Below are some records. Return exactly the lines from the one with "Click the Minimum" to the one with "Task: Click the Nov 7 peak on trend line", and nothing else.
Segment Start: The input
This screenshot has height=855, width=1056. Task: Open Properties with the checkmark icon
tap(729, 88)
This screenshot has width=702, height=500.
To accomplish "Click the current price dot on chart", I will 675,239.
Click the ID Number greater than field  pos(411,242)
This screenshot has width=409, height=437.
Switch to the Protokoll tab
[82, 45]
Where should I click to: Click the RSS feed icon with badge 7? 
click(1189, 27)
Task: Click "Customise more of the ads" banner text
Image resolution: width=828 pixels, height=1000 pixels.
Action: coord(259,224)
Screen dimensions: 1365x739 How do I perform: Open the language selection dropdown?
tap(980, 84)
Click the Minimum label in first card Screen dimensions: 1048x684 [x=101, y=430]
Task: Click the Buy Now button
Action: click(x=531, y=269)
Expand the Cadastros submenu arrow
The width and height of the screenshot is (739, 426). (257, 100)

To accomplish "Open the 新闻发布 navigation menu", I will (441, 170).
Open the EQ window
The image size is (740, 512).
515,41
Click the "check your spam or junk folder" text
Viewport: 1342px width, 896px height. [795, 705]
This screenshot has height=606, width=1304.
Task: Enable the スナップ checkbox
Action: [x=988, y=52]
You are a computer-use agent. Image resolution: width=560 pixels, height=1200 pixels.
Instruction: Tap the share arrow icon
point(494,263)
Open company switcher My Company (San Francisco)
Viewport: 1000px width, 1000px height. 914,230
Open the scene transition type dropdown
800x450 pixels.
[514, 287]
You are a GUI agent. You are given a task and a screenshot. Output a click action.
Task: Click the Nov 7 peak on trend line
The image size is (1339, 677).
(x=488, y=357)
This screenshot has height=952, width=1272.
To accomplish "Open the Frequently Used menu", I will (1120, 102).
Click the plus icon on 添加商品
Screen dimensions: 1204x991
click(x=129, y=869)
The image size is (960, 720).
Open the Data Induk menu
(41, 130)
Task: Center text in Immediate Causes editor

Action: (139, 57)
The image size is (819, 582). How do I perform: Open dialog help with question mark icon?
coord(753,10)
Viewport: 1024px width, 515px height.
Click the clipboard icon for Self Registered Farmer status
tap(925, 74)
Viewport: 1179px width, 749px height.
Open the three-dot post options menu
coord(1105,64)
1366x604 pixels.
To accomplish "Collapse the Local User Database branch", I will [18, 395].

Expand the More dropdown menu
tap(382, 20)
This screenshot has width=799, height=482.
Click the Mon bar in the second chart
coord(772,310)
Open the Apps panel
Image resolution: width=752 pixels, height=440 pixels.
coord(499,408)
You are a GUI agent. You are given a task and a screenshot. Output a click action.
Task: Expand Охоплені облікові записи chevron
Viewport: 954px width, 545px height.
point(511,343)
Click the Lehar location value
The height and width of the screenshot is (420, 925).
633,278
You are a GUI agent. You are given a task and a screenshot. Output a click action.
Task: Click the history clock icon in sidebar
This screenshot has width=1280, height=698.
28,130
Segment End: The input
— Answer to this exercise —
Click the Minimum label in first card Screen dimensions: 1048x684 [x=101, y=430]
Task: Click the Buy Now button
Action: click(x=531, y=269)
Expand the Cadastros submenu arrow
The width and height of the screenshot is (739, 426). (257, 100)

To accomplish "Open the 新闻发布 navigation menu", I will (441, 170).
Open the EQ window
The image size is (740, 512).
515,41
Click the "check your spam or junk folder" text
Viewport: 1342px width, 896px height. [795, 705]
This screenshot has height=606, width=1304.
Task: Enable the スナップ checkbox
Action: [x=988, y=52]
You are a computer-use agent. Image resolution: width=560 pixels, height=1200 pixels.
Instruction: Tap the share arrow icon
point(494,263)
Open company switcher My Company (San Francisco)
Viewport: 1000px width, 1000px height. 914,230
Open the scene transition type dropdown
800x450 pixels.
[514, 287]
You are a GUI agent. You are given a task and a screenshot. Output a click action.
Task: Click the Nov 7 peak on trend line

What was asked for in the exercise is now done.